Impending BARB TV Measurement Methodology Switch
Marketing Week magazine posted an article in the last week that caught my interest. It concerns the BARB TV measurement system in the U.K. and the planned switch to using TNS/Arbitron to supply the data for the system.
I’ve posted the item below; in case you haven’t seen the article.
The issue that concerns me is that there is no clear indication that BARB will be testing the new TNS/Arbitron system live alongside the old system in order to gauge how closely the systems report identical data or in to enable the identification of differences in reporting.
The two sample sizes and methods are very different, so I’m interested to know how the new system magnifies or brings to light data that the current system is incapable of reporting.

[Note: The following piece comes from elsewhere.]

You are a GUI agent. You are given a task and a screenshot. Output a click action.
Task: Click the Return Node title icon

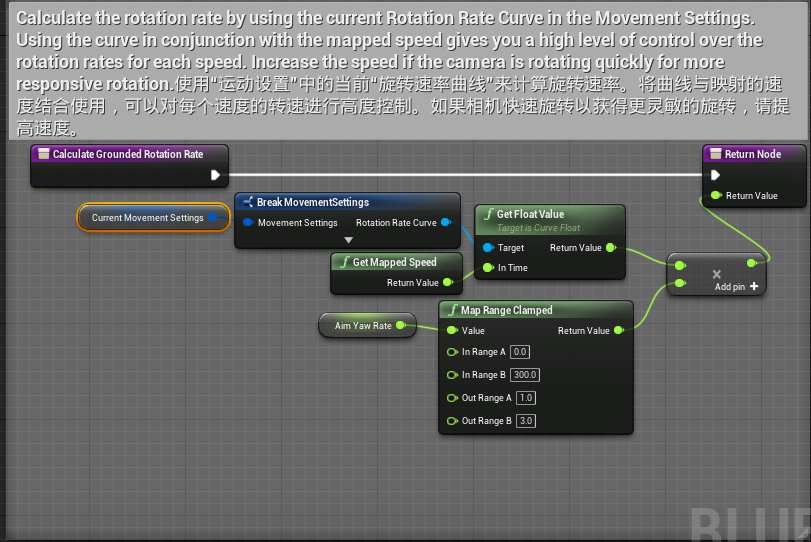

It would also be useful to understand if any previously reported data needs to be recalibrated to allow direct comparison between old and new results from the change in systems?

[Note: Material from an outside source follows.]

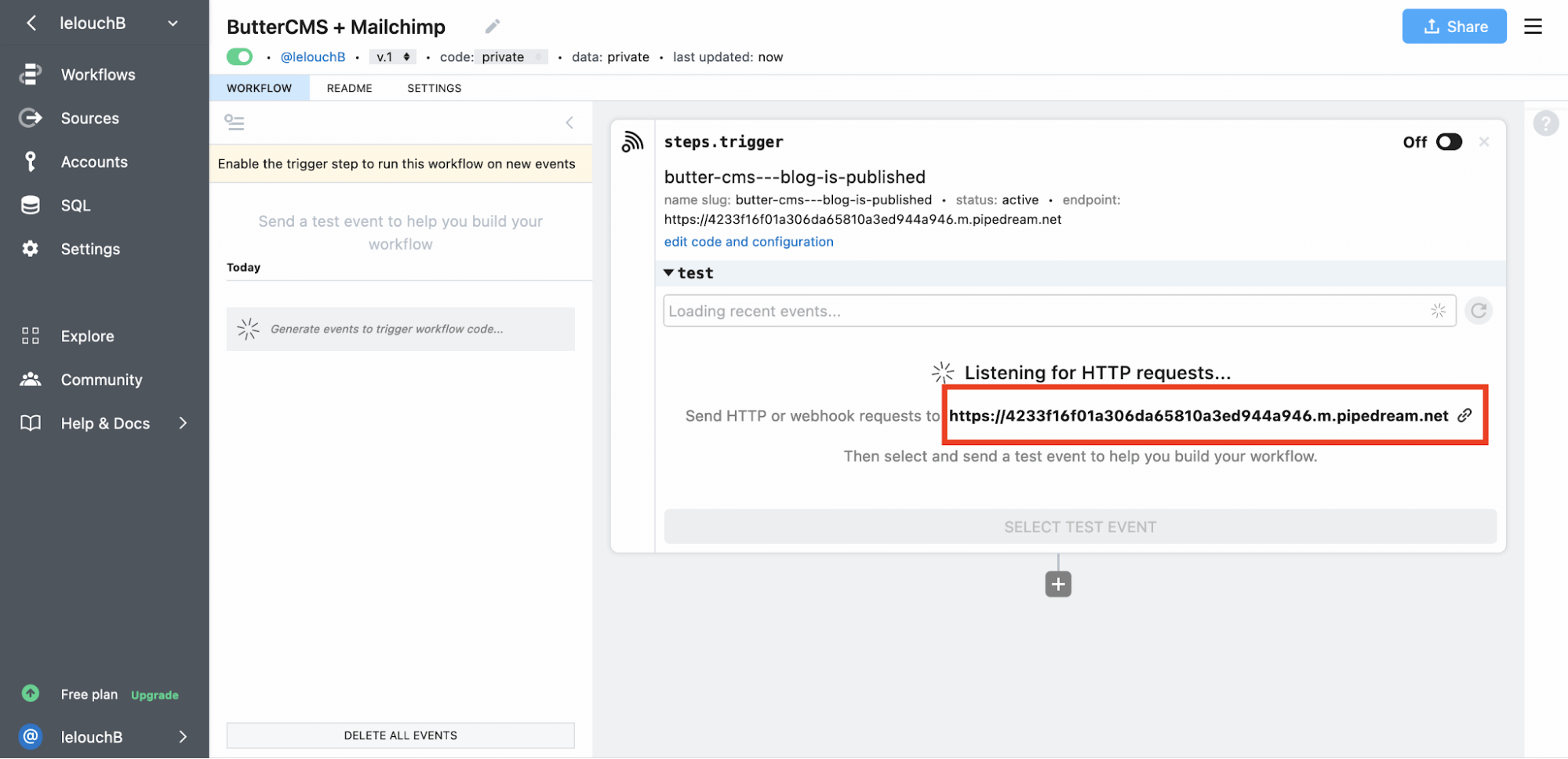Click the event list filter icon
The image size is (1568, 759).
[235, 122]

Having gone through a change in data supplier and methodology myself a few years back, I recommend running both systems in tandem for 3 months to identify inconsistency and iron-out the teething problems. I hope BARB don’t simply turn off the current supplier and switch overnight to the new supplier’s system without a hope of understanding where any differences originate from.
The article:
BARB TV MEASUREMENT SHAKE-UP GETS COOL RECEPTION
21-Nov-07
The Broadcasters’ Audience Research Board (BARB) is set to switch its TV measurement contract to TNS/Arbitron – a move that is likely to lead to the biggest shake-up in quantifying the medium in almost a decade. TNS is understood to have won the contract to supply BARB with audience data from 2010 based on Arbitron’s controversial Portable People Meter (PPM).
While the PPM offers some advantages over Nielsen’s existing set-top system, concerns have been express- ed over its lack of rigorous testing.

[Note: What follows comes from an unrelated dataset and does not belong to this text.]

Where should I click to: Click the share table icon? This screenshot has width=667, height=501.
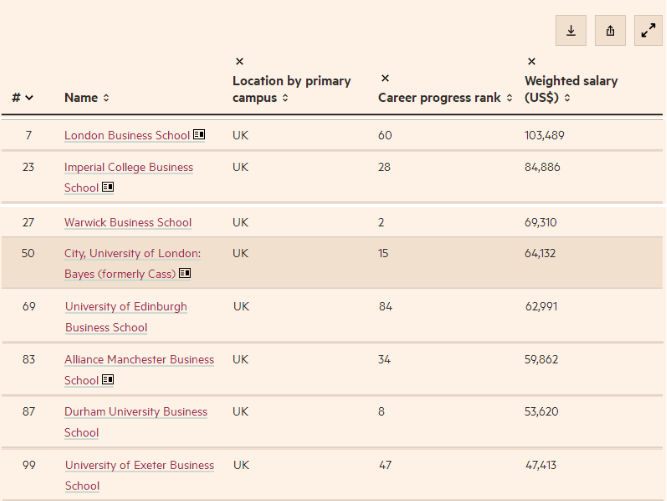[x=610, y=31]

PPMs are mobile phone-sized devices that panellists wear throughout the day. They work by detecting identification codes that can be embedded in the audio portion of any transmission. They can also measure TV watched on the internet, in stores and entertainment venues and at friends’ houses.
Data can be analysed on a minute-by-minute basis and the meters carry a motion sensor; if the device is not being worn the information is sent back to researchers who can disregard the “false” data.
Detractors say that despite pilots the system remains unproven, particularly for TV. Others believe the chance to measure out-of-home viewing will be a boon to some of the more specialised business and news channels.
They also say PPMs are more “futureproof” than the existing system, because of their potential to measure radio and TV – so far resisted by BARB and radio measurement body Rajar – as well as new media outlets such as the internet and mobile TV.
Yet one executive believes the new system could cause fluctuations in viewing figures for ITV, understood to be BARB’s biggest shareholder, which could exacerbate viewing problems on its flagship terrestrial ITV1.
Other BARB shareholders, the BBC, Channel 4, Five, BSkyB and the Institute of Practitioners in Advertising (IPA), may be similarly affected.
The executive points to the six months of “confusion and chaos” that followed the previous switchover in 2002. Others, though, insist that BARB, which is currently trialling a PPM system in London, is well placed to avoid such issues this time.
Another source points to the US, where last year Nielsen Media Research – a 50% partner in the UK’s AGB Nielsen with WPP – said it would not use Arbitron’s PPMs commercially for TV in the US.
Nielsen Media Research said that having spent “millions” on research it concluded the system did not “adequately fulfil” TV measurement requirements. The system is said to consistently under-rate 18- to 44-year-old viewers.
The cost of the system is also higher, leading to fears that the panel size may be reduced at a time when the rise in channels demands a larger panel. In 2006, BARB reported 227 channels, up from three in 1981 when it formed, with hundreds more too small to be counted.
One media executive believes that TNS may have offered the Arbitron system as a “loss leader” to clinch the lucrative contract it lost in 2002, after losing out to Nielsen in a 2000 tender. TNS had previously held the contract for almost 30 years.